* _Directions_:
In the entries below, the word "screenshot" appears on some lines. Copy each of those lines.

* _Stored records_:
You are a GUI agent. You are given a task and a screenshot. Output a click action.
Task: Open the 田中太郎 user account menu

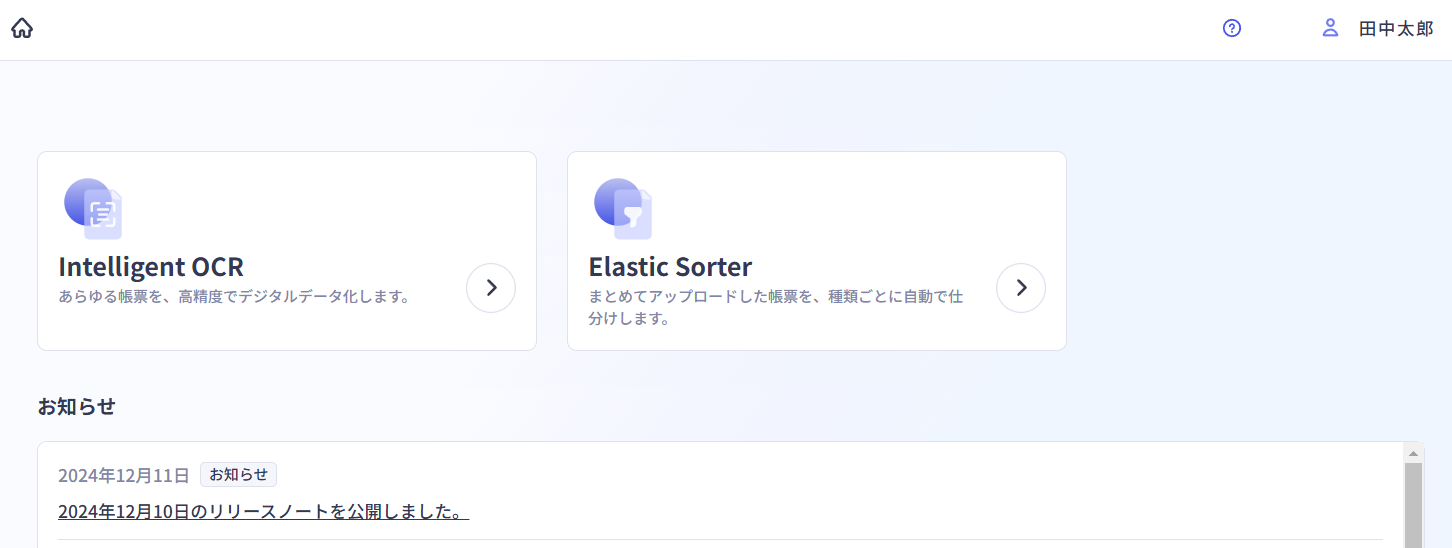coord(1395,29)
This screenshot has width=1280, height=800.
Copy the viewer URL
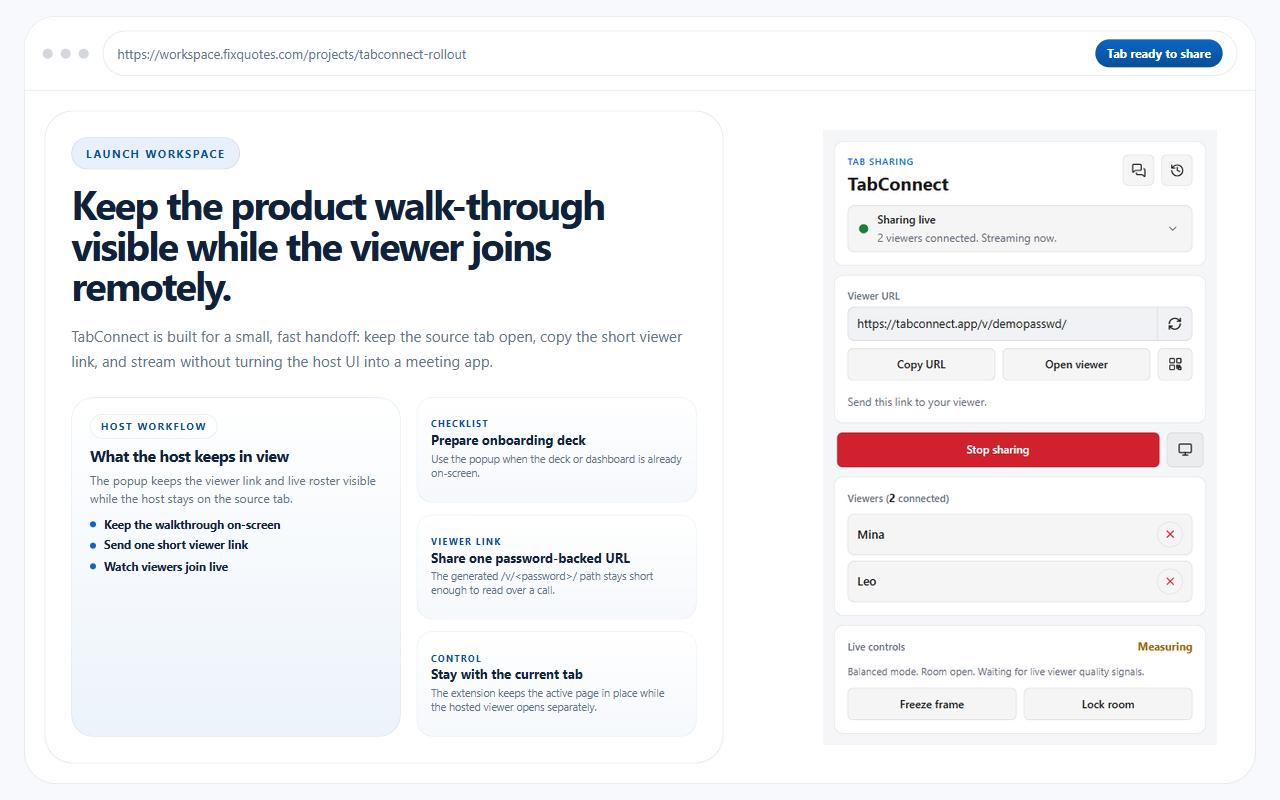pyautogui.click(x=920, y=364)
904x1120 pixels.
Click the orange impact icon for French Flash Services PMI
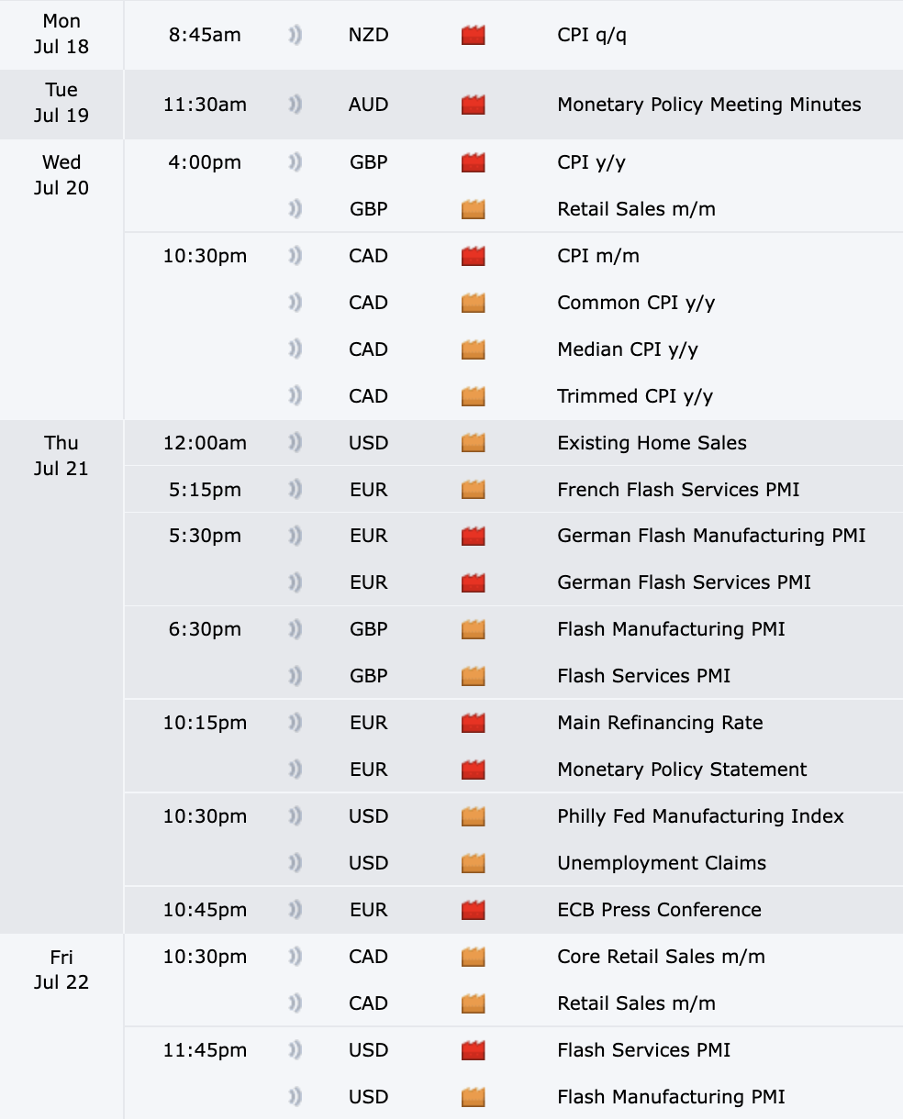click(x=473, y=490)
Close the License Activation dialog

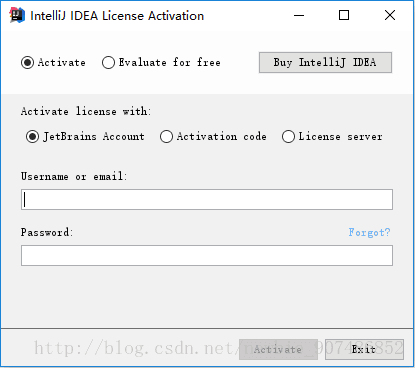point(390,15)

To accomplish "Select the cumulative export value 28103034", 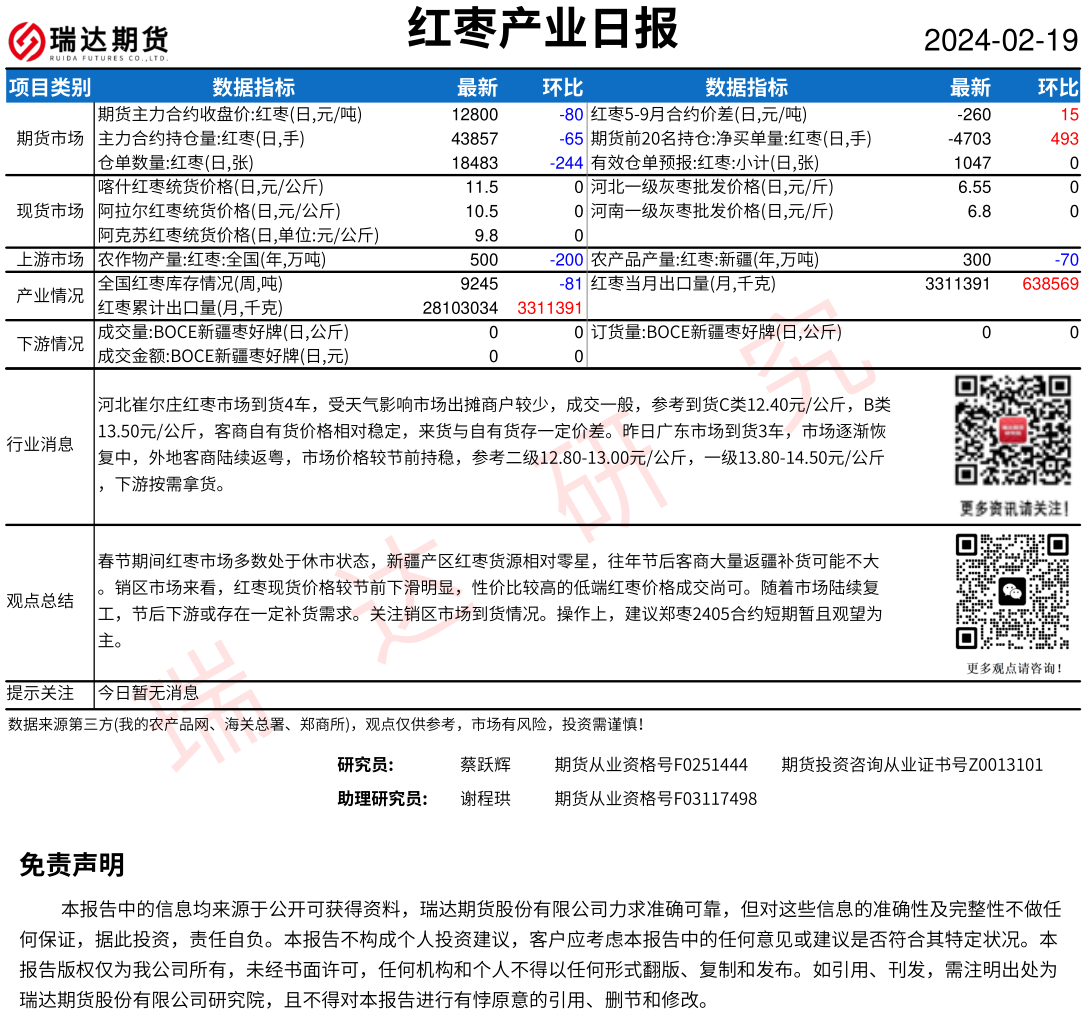I will [462, 308].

* _Your solution_:
You are a GUI agent. You are given a task and a screenshot. Output a click action.
This screenshot has width=1280, height=800.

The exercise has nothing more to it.